Original Source Link
I often edit a manuscript draft with co-authors by sending drafts of a document back and forth via email. Depending on who I am working with, cloud-based solutions to working collaboratively are not always an option.
After some back and forth a lot of interim drafts begin floating around, so a lot of my co-authors either initial, date, or number a working document when we send it back and forth for edits. Some do none of this at all. I am wondering if there is a correct way to “name” a document when collaborating via email. Is there a consensus on best practices for file-naming conventions when collaboratively editing via email?
I come from a field where none of these answers are going to work. Remember, most scientists aren’t computer scientists. As a grad student, sending professors arcane rules for naming conventions would probably just be ignored. Everyone has their own usual pattern, and even if they wanted to be helpful, might just forget when it comes time to save. What irks me is people that put spaces in filenames.
As much as I plan to improve this process if I ever run my own lab, here’s what you have to do:
The first author (or author leading the publication, or the corresponding author, or someone picked to facilitate) runs the show.
- When you send out a draft, state a date for when you’d like to receive comments by (two weeks is a good rule-of-thumb). Don’t make your own edits in the meantime if you can help it.
- When you send out a draft, put a date on it. When people start sending you comments, sometimes people will be kind and edit one that someone has already edited. IME, that doesn’t always happen.
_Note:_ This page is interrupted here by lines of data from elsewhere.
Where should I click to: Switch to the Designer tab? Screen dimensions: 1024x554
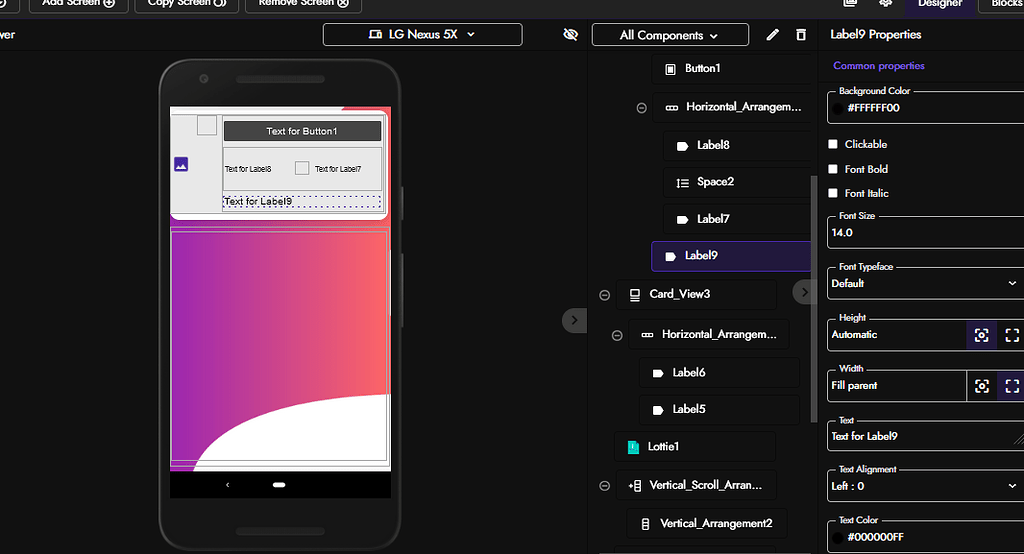pyautogui.click(x=939, y=4)
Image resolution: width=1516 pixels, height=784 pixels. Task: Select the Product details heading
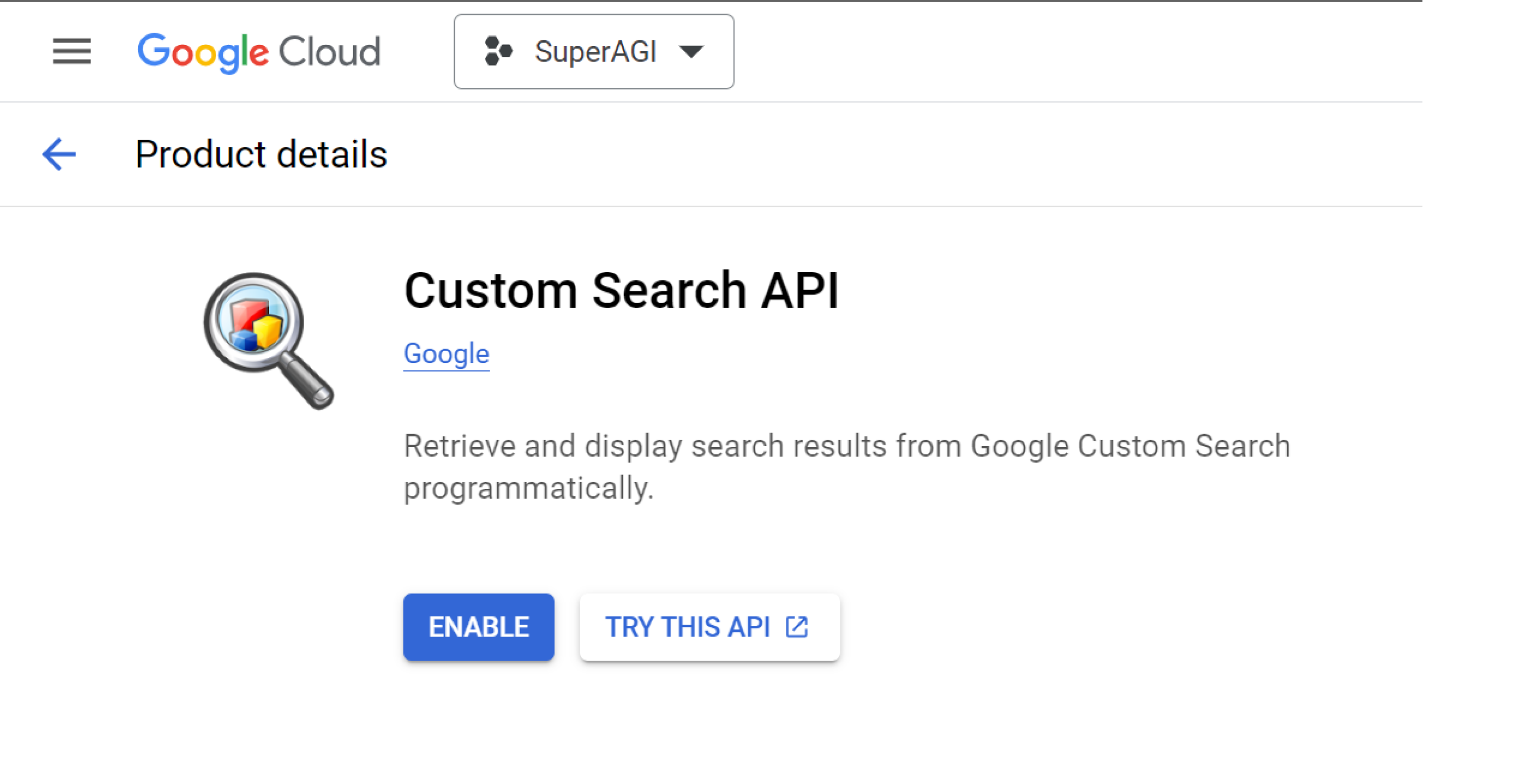point(261,154)
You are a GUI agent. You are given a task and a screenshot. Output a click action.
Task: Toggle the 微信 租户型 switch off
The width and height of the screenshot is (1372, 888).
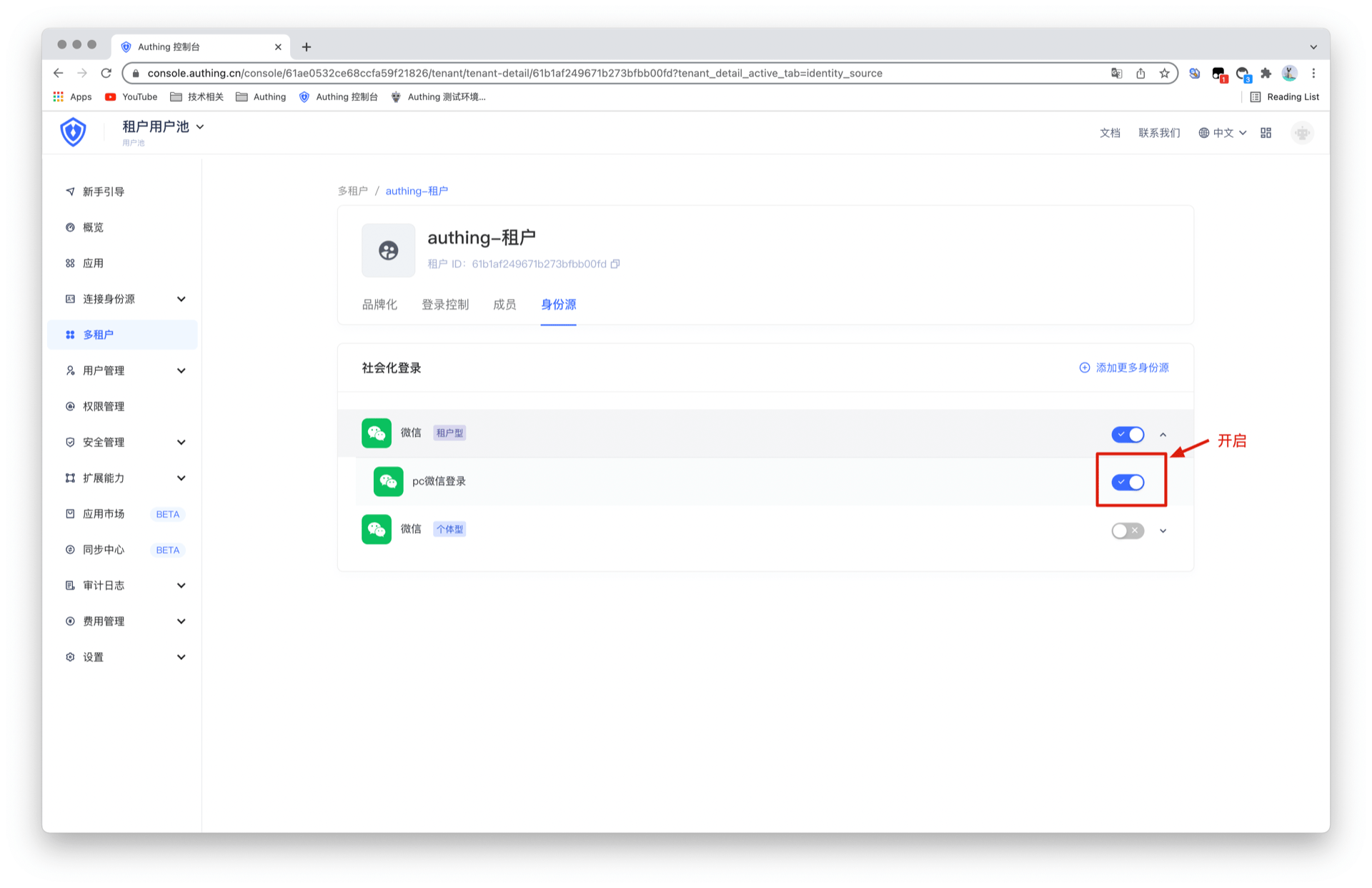click(1128, 435)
- At the end of the time period, or once you’ve received everyone’s comments, use Word’s document merge tool.
- Save with the new date, and start incorporating edits and responding to comments.
- Rinse and repeat.
You will end up with a lot of files, with different dates. I keep the files from step #4 only, once you are confident in the merge. Frankly, space is cheap, and personally I find it easier to open
paper-200303.docx to find an old comment than revision tools (for Word). When the paper is accepted, you can delete the old versions.
Not using version control is bad.
Depending on who I am working with, cloud-based[, version controlled] solutions to working collaboratively are not always an option.
You can use cloud-based solutions even when some collaborators are against them. All you need to do is: Download and email the cloud version to collaborators that refuse to use the cloud, and upload whatever they send back.
The key to modern version control such as git is knowing the parent documents of a document. You thus need to be able to reconstruct which the immediately previous version is.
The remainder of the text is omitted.